The institute, which is funded by insurance companies, conducts independent tests that it hopes will lead to improvements in auto safety. For this year's tests, it added a tough roof-strength requirement that winnowed out several vehicles that had achieved top safety scores in the past.
Toyota said the institute's statement that the automaker had been "shut out" of the top safety picks was "extreme and misleading." The company noted that most of its models weren't tested for roof strength and were thus ineligible to be named top picks.
Toyota's quality stumbles have helped open the door to competitors, particularly Korean automaker Hyundai. And domestic automakers such as Ford may also be able to attract former Toyota loyalists whose trust in the Japanese brand has been eroded.
In 2004, 92% of first-year Toyota owners were willing to recommend their car to a friend, according to research by Art Spinella at CNW Marketing Research -- a virtual tie with Honda for first among mainstream vehicle brands.
Toyota's "recommendation percentage" fell to 88% this year, trailing Ford, Chevrolet, Honda, Volkswagen and Hyundai.
Rising concern about runaway acceleration has created an opening for kitchen-table tinkerers like Donald Cook of Ventura. Cook, a veteran auto mechanic, is marketing a $159 device called the Decelerator, which he says will override a vehicle's electronic throttle control during a runaway acceleration episode, reducing a wide-open throttle to idle speed.
Cook is specifically targeting Toyota owners, mentioning the recall prominently in the online ad for his device. Toyota had no comment.

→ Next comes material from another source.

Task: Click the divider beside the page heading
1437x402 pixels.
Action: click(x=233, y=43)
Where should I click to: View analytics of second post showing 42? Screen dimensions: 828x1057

Automakers typically don't divulge how much they spend for specific recalls, lumping the costs in with warranty repairs and related expenses. Toyota said it hadn't calculated how much the current recall would cost.
But based on the solution the company announced Wednesday -- which includes a software upgrade, replacing some floor mats, and modifying and later replacing gas pedals -- the cost could easily exceed $250 million, said Clarence Ditlow, executive director of the nonprofit Center for Auto Safety.
In any case, the damage Toyota is facing could be the kind that doesn't show up as a line item on a financial statement.
"It takes a very long time to establish a reputation for safety and reliability," said Fisher of Consumer Union. "It doesn't take very long to lose it."